Часть I. Противоречия революции

I. Четвертая Гос. дума низлагает монархию (27 февраля – 2 марта)

1. Корни второй революции

   Корни в историческом прошлом. С чего начинать историю второй революции? Тот, кто будет писать философию русской революции, должен будет, конечно, искать ее корни глубоко в прошлом, в истории русской культуры. Ибо при всем ультрамодерном содержании выставленных в этой революции программ, призывов и лозунгов действительность русской революции вскрыла ее тесную и неразрывную связь со всем русским прошлым.
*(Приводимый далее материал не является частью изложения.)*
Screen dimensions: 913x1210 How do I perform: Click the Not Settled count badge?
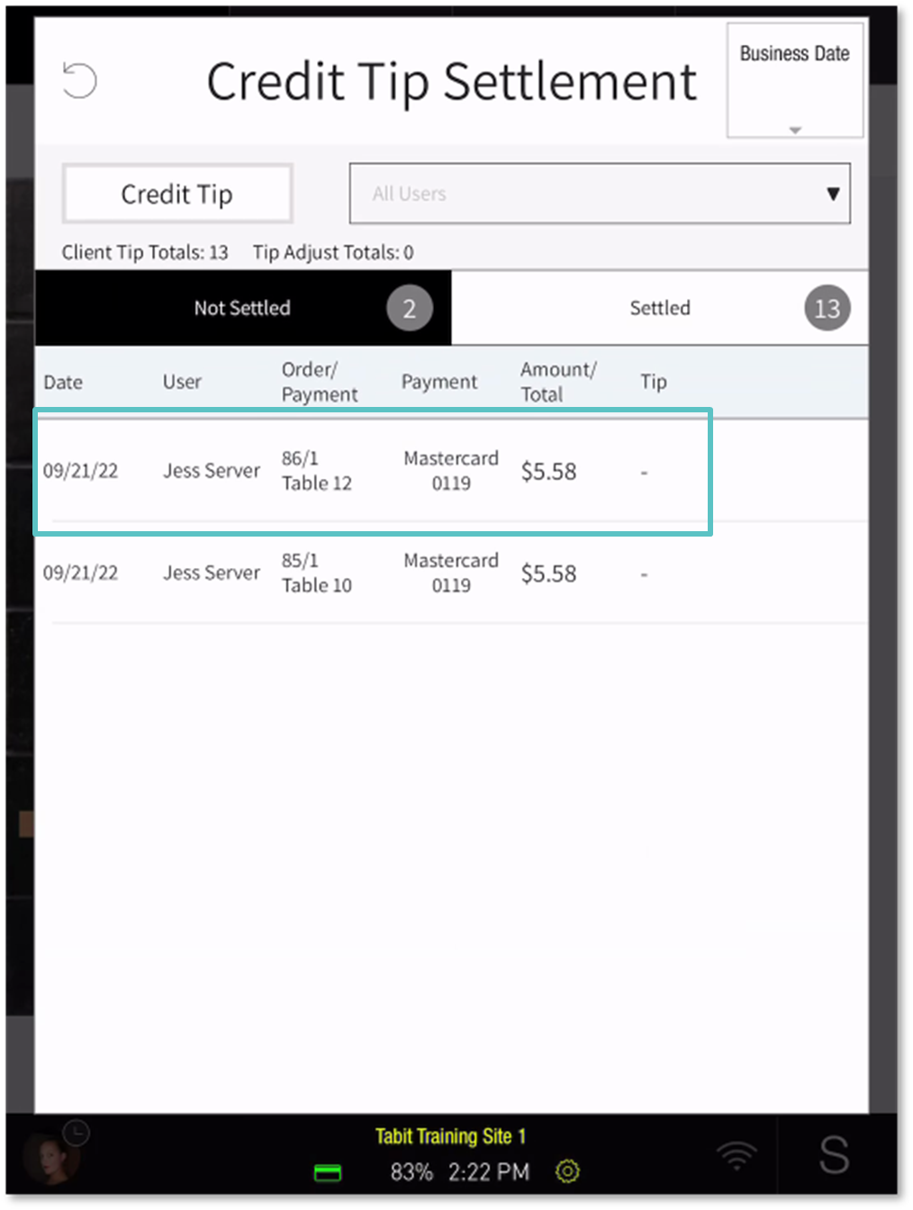[410, 309]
Как могучий геологический переворот шутя сбрасывает тонкий покров позднейших культурных наслоений и выносит на поверхность давно покрытые ими пласты, напоминающие о седой старине, о давно минувших эпохах истории земли, так русская революция обнажила перед нами всю нашу историческую структуру, лишь слабо прикрытую поверхностным слоем недавних культурных приобретений. Изучение русской истории приобретает в наши дни новый своеобразный интерес, ибо по социальным и культурным пластам, оказавшимся на поверхности русского переворота, внимательный наблюдатель может наглядно проследить историю нашего прошлого. То, что поражает в современных событиях постороннего зрителя, что впервые является для него разгадкой векового молчания «сфинкса», русского народа, то давно было известно социологу и исследователю русской исторической эволюции. Ленин и Троцкий для него возглавляют движение, гораздо более близкое к Пугачеву, к Разину, к Болотникову – к XVIII и XVII вв. нашей истории, чем к последним словам европейского анархо-синдикализма.
   Слабость государственности. Слабость социальных прослоек. В самом деле, основная черта, проявленная нашим революционным процессом, составляющая и основную причину его печального исхода, есть слабость русской государственности и преобладание в стране безгосударственных и анархических элементов. Но разве не является эта черта неизбежным последствием такого хода исторического процесса, в котором пришедшая извне государственность постоянно, при Рюрике, как и при Петре Великом, как и в нашем «империализме» XIX и XX вв., – опережала внутренний органический рост государственности? А другая характерная черта – слабость верхних социальных слоев, так легко уступивших место, а потом и отброшенных в сторону народным потоком? Разве не вытекает эта слабость из всей истории нашего «первенствующего сословия», созданного властью для государственных нужд, как это практиковалось в деспотиях Востока, и сохранившего до самого последнего момента черты старого «служилого» класса? Разве не связан с этим прошлым, перешедшим в настоящее, и традиционный взгляд русского крестьянства на землю, сохранившую в самом названии «помещичьей» память о своем историческом предназначении? А почти полное отсутствие «буржуазии» в истинном смысле этого слова, ее политическое бессилие, при всем широком применении революционной клички «буржуй» ко всякому, кто носит крахмальный воротничок и ходит в котелке? Не напоминает ли оно нам о глубокой разнице в истории всей борьбы за политическую свободу между нами и европейским Западом, о громадном хронологическом расстоянии между началом этой борьбы там и у нас, о неизбежном последствии этой разницы, о слиянии у нас политического переворота с социальным, а в социальном перевороте – о смешении борьбы против непрочно сложившегося и быстро разрушившегося крепостничества с борьбой против совсем не успевшего сложиться «капитализма»? Читайте историю французской революции Тэна, и вы увидите, как с употреблением лозунга «буржуазии» в нашей революции до мелочей повторяется все то, что в гражданской войне Великой революции применялось к «дворянству». У нас, конечно, изменен только лозунг, содержание гражданской войны осталось то же. Да и как могло быть иначе, когда и развитие русской промышленности, и развитие городов явилось в сколько-нибудь серьезных размерах плодом последних десятилетий и когда еще 30 лет назад серьезные писатели глубокомысленно обсуждали вопрос о том, не может ли Россия вообще миновать «стадию капитализма»?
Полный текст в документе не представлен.